En conséquence, la demande de Monsieur [G] [X] [R] sera rejetée.
Sur la demande de réparation au titre d’une procédure abusive
L’article 1240 du code civil énonce que tout fait quelconque de l’homme, qui cause à autrui un dommage, oblige celui par la faute duquel il est arrivé, à le réparer.
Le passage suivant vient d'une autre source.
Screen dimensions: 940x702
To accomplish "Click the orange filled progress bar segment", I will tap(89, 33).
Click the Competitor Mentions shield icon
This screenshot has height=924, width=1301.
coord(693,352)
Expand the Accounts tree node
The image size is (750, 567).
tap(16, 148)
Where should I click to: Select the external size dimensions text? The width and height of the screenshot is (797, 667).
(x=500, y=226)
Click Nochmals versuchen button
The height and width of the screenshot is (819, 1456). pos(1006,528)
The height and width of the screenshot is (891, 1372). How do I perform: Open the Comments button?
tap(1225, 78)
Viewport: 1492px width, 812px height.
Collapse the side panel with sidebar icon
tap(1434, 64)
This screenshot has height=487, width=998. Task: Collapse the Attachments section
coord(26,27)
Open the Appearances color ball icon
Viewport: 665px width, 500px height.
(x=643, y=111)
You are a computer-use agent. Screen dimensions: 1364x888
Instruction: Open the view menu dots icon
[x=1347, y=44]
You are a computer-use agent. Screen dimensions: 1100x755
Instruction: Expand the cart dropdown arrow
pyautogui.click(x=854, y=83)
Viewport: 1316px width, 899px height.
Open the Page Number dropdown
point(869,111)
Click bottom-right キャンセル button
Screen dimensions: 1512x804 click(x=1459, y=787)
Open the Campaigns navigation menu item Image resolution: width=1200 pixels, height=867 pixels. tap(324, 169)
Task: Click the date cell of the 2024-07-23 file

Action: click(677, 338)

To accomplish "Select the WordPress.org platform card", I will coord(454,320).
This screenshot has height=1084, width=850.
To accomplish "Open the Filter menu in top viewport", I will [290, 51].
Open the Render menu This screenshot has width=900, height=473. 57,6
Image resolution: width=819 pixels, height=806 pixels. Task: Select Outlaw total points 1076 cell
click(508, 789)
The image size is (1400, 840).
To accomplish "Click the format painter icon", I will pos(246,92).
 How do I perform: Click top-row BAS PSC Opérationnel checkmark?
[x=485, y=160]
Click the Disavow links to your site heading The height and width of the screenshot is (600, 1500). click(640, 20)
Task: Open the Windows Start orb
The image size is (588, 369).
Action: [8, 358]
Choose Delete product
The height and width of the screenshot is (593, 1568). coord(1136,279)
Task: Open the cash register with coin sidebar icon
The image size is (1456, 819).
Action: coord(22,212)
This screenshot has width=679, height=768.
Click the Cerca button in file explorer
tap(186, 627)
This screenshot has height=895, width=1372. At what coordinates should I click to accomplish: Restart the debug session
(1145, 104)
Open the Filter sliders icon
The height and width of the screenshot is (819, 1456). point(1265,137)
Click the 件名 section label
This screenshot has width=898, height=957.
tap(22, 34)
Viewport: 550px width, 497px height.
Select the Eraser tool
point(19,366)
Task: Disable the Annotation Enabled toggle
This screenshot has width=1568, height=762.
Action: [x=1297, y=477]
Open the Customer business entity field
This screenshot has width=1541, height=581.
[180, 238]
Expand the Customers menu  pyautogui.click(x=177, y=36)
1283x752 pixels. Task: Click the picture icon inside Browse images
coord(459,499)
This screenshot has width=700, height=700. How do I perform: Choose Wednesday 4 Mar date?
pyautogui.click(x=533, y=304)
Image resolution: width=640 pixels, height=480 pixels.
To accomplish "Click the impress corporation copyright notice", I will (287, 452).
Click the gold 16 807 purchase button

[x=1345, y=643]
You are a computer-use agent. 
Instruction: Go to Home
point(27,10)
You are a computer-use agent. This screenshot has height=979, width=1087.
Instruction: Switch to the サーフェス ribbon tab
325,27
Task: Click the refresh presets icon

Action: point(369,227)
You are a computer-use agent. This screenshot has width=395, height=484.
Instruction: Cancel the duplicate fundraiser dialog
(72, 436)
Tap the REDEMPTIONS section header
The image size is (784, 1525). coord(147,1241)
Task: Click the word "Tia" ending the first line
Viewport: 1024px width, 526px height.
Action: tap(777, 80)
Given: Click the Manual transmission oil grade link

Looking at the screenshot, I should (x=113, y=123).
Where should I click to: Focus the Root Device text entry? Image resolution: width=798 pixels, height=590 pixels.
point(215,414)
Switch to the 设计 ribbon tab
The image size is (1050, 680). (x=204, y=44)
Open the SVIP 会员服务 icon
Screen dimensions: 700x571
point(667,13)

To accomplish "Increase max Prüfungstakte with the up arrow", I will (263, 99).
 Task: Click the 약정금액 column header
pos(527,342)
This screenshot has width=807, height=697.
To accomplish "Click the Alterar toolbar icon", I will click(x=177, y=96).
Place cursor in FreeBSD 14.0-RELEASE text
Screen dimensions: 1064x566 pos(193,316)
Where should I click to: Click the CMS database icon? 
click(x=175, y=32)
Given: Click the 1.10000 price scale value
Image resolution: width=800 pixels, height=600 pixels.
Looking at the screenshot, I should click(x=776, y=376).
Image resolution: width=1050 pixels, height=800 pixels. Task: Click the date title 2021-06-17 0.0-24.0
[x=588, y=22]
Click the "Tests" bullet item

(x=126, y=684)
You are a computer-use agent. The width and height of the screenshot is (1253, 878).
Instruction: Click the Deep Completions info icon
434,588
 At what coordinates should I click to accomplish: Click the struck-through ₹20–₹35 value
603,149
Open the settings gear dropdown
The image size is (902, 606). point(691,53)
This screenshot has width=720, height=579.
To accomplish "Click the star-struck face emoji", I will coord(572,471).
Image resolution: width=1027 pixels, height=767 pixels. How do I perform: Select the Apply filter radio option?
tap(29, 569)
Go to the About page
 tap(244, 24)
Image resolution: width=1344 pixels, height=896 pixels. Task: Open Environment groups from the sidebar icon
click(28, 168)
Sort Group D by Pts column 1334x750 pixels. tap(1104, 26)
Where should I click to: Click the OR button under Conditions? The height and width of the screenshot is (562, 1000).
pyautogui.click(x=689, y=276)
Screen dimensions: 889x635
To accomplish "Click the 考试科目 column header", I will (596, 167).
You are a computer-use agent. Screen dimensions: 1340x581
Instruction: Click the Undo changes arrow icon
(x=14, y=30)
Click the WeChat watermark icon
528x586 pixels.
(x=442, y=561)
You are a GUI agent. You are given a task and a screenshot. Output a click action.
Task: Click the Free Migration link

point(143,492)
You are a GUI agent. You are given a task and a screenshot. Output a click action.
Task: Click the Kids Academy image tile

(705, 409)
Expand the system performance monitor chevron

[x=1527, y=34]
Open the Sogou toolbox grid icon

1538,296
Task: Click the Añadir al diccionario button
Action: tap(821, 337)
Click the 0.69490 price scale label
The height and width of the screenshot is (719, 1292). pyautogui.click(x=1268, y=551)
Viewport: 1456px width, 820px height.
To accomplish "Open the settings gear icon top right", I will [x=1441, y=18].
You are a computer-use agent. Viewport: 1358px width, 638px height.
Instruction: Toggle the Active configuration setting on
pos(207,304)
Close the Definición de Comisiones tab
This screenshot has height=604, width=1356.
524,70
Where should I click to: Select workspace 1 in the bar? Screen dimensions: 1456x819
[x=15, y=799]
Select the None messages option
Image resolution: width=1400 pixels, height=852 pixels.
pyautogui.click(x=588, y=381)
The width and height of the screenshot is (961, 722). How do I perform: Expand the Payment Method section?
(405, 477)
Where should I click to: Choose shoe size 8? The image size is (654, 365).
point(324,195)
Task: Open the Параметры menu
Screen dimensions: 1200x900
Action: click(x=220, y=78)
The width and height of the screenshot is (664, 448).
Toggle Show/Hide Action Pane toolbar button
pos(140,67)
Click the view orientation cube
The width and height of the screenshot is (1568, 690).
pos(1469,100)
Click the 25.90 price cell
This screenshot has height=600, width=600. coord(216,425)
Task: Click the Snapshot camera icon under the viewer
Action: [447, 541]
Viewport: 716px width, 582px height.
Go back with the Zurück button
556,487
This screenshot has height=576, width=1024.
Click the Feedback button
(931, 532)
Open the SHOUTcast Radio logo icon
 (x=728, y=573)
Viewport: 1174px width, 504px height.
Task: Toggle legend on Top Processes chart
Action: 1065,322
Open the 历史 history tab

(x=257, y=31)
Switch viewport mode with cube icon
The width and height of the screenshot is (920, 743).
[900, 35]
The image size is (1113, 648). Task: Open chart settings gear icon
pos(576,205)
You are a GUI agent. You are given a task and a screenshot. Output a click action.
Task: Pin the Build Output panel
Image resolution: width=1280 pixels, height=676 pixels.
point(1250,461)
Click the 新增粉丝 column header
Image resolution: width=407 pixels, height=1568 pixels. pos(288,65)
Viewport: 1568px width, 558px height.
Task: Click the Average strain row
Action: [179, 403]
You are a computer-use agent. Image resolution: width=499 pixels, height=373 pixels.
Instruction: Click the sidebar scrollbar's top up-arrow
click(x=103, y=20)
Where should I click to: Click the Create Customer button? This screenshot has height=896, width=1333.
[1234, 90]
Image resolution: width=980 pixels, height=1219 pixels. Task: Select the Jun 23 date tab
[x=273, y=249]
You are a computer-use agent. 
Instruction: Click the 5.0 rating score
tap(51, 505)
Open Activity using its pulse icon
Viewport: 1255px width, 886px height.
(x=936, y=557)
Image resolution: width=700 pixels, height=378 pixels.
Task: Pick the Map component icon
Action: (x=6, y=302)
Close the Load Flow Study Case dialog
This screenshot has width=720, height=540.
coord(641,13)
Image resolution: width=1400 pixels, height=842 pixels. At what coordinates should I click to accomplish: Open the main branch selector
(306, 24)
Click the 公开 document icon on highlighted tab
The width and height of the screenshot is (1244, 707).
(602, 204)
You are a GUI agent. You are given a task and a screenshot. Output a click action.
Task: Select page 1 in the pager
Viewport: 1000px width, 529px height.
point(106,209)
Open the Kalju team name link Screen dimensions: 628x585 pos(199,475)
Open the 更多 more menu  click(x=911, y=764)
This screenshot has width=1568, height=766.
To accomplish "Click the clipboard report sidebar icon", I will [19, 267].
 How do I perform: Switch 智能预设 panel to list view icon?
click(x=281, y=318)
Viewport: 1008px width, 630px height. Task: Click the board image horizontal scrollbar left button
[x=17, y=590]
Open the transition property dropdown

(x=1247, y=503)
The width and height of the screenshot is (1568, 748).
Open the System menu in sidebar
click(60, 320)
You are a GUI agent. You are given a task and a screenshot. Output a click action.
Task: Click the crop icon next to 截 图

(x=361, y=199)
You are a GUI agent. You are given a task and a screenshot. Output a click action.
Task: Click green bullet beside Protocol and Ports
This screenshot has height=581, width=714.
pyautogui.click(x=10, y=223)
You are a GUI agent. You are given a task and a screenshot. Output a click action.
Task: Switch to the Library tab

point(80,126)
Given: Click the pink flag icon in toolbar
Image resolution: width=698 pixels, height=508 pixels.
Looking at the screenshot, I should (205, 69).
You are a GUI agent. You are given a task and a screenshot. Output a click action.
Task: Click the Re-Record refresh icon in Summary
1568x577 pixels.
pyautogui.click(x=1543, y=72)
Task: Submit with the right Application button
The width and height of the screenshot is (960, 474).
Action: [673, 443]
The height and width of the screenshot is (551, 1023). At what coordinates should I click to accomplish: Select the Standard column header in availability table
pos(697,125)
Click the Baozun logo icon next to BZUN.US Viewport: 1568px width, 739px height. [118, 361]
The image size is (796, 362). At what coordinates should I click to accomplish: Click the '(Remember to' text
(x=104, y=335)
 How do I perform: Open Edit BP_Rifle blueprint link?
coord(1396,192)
L’indemnité pour procédure abusive permet de réparer le préjudice résultant de l’abus de droit d’ester en justice dont il convient de caractériser à la fois une faute s’apparentant à un fait de nature à faire dégénérer en faute le droit d’ester en justice, et à la fois un préjudice distinct.
Cette demande n’est pas soutenue dans les motifs de ses conclusions et se faisant, Monsieur [G] [X] [R] ne rapporte ni la preuve de la faute, ni le préjudice subi.
En conséquence, sa demande sera rejetée.
Sur les frais irrépétibles et les dépens
L’article 696 dispose : « La partie perdante est condamnée aux dépens, à moins que le juge, par décision motivée, n’en mette la totalité ou une fraction à la charge d’une autre partie. »
Selon l’article 700 du code de procédure civile : « Le juge condamne la partie tenue aux dépens ou qui perd son procès à payer :
1° A l’autre partie la somme qu’il détermine, au titre des frais exposés et non compris dans les dépens,
2° Et, le cas échéant, à l’avocat du bénéficiaire de l’aide juridictionnelle partielle ou totale une somme au titre des honoraires et frais, non compris dans les dépens, que le bénéficiaire de l’aide aurait exposés s’il n’avait pas eu cette aide. Dans ce cas, il est procédé comme il est dit aux alinéas 3 et 4 de l’article 37 de la loi n° 91-647 du 10 juillet 1991.
Dans tous les cas, le juge tient compte de l’équité ou de la situation économique de la partie condamnée. Il peut, même d’office, pour des raisons tirées des mêmes considérations, dire qu’il n’y a pas lieu à ces condamnations. »
En l’espèce, chaque partie ayant des prétentions accueillies et rejetées, chacune conservera la charge de ses dépens et ses frais irrépétibles.
PAR CES MOTIFS
Le tribunal, statuant publiquement, par jugement mis à disposition au greffe, contradictoire et en premier ressort ;
REJETTE la demande de Monsieur [G] [X] [R] de reconnaître un droit de propriété sur la parcelle cadastrée section [Cadastre 13] numéro [Cadastre 5] à [Localité 19] (07)
REJETTE la demande de Monsieur [G] [X] [R] de reconnaître une servitude de passage, de puisage, de canalisations et de droits d’eau au profit de son fonds sur la parcelle cadastrée section [Cadastre 14] [Cadastre 5] à [Localité 19] (07)
REJETTE les demandes au titre de l’empiètement sur la parcelle cadastrée section [Cadastre 14] [Cadastre 5] à [Localité 19] (07) de Madame [M] [F], Madame [T] [F] et Madame [L] [F] ;
REJETTE la demande de réparation du préjudice de jouissance de Madame [M] [F], Madame [T] [F] et Madame [L] [F] ;
REJETTE la demande d’indemnisation du préjudice moral de Madame [M] [F], Madame [T] [F] et Madame [L] [F] ;
REJETTE la demande reconventionnelle de Monsieur [G] [X] [R] en enlèvement du réservoir et de la cuve ;
REJETTE la demande d’indemnisation au titre d’une procédure abusive de Monsieur [G] [X] [R] ;
DIT que chaque partie conserve la charge de ses dépens et ses frais irrépétibles.